BRANO FORNITO:
%%

Giorgio Bocca: La pietà per quel BR

07 Marzo 2003
Ci sono vari modi di comportarsi davanti al cadavere del brigatista Mario Galesi ucciso da un poliziotto sul treno Roma-Arezzo. Il più agghiacciante sembra quello dei suoi parenti che non si sono fatti vivi, non sono andati a riconoscerlo, non hanno pianto la sua morte, lo hanno lasciato, come usa dire, come un cane. Ma non conosciamo i rapporti familiari, di convenienza, di paura e altri che stanno dietro a quest´abbandono.
Il secondo modo è quello della pietà cristiana del vescovo di Arezzo Gualtiero Bassetti che ha pregato per la sua anima e benedetto il cadavere. Un terzo modo è quello dello Stato, il modo del ministro degli Interni che ha ribadito la condanna del terrorismo, ma invitato civilmente i rappresentanti del popolo a una umana pietà.
C´è anche il modo dei letterati, il modo di Cesare Pavese, l´antifascista che vede in una vigna del Monferrato i cadaveri dei suoi nemici, i soldati della Repubblica di Salò, e si confessa impari a un giudizio umano. Poi ci sono i vari modi dei poliziotti, di quelli che devono combattere i Mario Galesi e magari esserne uccisi. Il generale Carlo Alberto Dalla Chiesa ne usava diversi nella sua guerra alle Brigate Rosse, anche quello dell´umanità interessata, ma quando il conflitto era ormai deciso. Prima no, prima negli anni senza quartiere i suoi carabinieri soffocavano nel sangue le rivolte carcerarie e nella notte del 28 marzo del 1980 i suoi carabinieri fecero irruzione nel covo genovese affittato dalla Cecilia Ludman e quattro brigatisti vennero crivellati di colpi, anche se la casa era circondata e una resa era possibile.

%%

ISTRUZIONI:
**1.** Indica se ogni affermazione concorda con il brano su Mario Galesi, rispondendo sì o no e citando alla lettera le parole del brano che decidono. (a) Il vescovo di Arezzo ha benedetto il cadavere. (b) I parenti di Galesi sono andati a riconoscerlo. (c) L'irruzione nel covo genovese avvenne nella notte del 28 marzo 1980.
**2.** Prosegui il brano su Mario Galesi dal punto in cui si ferma.
I dati qui sotto vengono da un'altra fonte.

ELENCO DATI:
%%

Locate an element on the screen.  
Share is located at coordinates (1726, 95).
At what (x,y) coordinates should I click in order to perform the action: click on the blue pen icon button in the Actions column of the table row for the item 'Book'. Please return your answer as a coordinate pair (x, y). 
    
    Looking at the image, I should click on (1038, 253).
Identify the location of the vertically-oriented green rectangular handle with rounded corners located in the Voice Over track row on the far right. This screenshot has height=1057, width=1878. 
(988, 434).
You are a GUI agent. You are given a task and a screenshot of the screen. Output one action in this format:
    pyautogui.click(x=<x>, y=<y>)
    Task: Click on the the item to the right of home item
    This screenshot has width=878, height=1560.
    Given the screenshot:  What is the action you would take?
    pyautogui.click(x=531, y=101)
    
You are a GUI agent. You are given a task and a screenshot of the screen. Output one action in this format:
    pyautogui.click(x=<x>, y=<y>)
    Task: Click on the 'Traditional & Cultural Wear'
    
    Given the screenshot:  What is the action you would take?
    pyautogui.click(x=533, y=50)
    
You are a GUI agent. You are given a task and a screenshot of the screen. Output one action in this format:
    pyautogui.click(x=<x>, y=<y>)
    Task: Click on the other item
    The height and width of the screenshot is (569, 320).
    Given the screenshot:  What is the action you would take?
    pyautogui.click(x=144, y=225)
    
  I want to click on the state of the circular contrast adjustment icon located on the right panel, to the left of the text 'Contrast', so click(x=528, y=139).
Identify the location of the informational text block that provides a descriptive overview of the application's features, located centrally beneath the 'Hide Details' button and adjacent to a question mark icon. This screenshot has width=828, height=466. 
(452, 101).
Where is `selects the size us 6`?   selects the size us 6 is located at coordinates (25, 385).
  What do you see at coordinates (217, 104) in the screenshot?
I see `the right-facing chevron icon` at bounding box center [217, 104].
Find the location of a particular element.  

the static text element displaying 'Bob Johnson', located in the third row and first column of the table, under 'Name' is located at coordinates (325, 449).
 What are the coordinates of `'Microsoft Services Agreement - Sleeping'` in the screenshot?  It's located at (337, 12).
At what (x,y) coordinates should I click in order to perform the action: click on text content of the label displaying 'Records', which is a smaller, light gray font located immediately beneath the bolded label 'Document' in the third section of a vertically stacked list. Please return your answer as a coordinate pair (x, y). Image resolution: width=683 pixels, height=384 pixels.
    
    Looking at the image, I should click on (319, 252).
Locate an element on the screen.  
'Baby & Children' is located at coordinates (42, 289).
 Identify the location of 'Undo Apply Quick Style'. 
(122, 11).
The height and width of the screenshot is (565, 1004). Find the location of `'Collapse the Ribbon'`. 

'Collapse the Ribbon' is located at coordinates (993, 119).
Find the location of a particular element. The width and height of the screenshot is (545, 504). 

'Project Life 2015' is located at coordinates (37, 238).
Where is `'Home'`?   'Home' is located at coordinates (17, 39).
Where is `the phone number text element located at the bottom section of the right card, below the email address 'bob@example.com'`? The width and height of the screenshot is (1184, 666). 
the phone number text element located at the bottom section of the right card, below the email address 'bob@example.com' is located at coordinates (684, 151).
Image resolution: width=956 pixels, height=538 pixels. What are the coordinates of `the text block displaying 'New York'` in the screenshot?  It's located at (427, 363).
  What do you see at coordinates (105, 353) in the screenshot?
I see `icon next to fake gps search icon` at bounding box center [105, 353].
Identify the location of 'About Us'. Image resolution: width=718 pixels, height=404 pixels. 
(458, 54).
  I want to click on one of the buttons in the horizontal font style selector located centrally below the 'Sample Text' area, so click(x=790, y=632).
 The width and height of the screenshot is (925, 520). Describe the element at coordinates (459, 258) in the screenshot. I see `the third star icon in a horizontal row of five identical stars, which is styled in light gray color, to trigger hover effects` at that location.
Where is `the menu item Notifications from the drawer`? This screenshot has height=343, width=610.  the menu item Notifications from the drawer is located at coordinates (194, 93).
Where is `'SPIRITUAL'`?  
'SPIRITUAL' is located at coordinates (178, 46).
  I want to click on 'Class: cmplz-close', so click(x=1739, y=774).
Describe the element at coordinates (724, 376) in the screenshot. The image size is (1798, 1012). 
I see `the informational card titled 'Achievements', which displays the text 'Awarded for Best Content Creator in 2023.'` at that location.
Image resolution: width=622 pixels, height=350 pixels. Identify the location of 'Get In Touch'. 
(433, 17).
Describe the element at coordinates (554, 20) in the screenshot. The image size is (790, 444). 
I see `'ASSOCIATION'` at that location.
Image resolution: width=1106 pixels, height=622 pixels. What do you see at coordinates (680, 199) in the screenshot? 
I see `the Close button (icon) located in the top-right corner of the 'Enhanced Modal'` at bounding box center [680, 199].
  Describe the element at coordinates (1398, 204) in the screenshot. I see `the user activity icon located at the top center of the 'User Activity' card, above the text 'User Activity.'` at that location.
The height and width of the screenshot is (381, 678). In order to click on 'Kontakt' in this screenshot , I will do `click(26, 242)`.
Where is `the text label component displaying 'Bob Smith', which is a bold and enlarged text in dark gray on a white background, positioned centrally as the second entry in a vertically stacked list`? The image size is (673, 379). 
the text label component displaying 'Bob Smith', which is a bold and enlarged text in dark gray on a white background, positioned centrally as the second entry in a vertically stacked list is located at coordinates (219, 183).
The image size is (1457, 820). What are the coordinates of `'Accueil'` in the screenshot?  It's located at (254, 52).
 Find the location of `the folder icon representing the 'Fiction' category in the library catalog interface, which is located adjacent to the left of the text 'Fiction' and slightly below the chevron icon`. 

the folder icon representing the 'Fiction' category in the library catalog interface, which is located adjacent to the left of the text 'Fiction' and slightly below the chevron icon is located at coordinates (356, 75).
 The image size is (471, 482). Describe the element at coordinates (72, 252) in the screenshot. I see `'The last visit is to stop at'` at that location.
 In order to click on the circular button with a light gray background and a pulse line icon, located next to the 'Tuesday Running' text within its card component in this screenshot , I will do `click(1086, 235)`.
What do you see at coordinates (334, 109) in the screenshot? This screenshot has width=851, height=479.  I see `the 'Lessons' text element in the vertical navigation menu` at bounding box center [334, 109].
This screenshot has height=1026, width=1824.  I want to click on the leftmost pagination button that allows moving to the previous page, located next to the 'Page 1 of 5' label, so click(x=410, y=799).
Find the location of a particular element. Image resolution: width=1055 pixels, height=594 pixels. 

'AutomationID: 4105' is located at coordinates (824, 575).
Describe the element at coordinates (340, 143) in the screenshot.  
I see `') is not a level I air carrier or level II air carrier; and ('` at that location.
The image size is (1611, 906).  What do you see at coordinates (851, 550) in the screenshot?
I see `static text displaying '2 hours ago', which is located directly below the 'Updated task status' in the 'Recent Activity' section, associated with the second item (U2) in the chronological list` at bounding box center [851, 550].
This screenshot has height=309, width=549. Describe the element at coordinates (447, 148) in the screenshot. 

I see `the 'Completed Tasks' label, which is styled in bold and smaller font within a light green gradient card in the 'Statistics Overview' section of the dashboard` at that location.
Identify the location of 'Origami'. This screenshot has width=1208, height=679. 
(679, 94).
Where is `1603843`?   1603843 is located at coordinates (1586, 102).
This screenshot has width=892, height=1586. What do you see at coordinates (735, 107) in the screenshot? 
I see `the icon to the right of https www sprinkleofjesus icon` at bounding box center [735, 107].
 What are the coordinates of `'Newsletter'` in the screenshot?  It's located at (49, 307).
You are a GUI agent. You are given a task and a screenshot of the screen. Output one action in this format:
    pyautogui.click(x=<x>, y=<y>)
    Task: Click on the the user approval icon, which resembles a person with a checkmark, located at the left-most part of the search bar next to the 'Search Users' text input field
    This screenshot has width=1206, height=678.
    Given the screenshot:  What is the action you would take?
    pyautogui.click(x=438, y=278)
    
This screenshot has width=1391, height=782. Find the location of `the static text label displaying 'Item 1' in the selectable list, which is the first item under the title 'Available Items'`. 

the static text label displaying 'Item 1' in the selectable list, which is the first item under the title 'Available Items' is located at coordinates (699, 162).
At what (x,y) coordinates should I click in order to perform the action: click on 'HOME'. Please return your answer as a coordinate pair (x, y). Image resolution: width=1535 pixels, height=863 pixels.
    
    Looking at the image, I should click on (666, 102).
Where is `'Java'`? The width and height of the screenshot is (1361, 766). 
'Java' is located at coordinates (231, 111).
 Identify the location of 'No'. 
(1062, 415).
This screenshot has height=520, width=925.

%%

RISPOSTE:
**1.**
(a) Sì: «ha pregato per la sua anima e benedetto il cadavere».
(b) No: «non sono andati a riconoscerlo».
(c) Sì: «nella notte del 28 marzo del 1980».

**2.**
Quello era il modo dell´antiterrore per far capire ai brigatisti che non c´era scampo. E l´opinione pubblica capì e in certo modo approvò, nessuno chiese che fosse aperta un´inchiesta fin troppo facile sull´operazione. La stessa tacita approvazione dell´azione contro i rivoltosi nel carcere di Alessandria del 1974 guidata da Dalla Chiesa: sette morti fra cui cinque ostaggi. Non era sempre disponibile alla clemenza il generale. Intercessi una volta per il brigatista Naria che era ammalato e non sopportava il carcere duro. "Non me lo chieda - disse lui - ha ucciso un giudice, un servitore dello Stato".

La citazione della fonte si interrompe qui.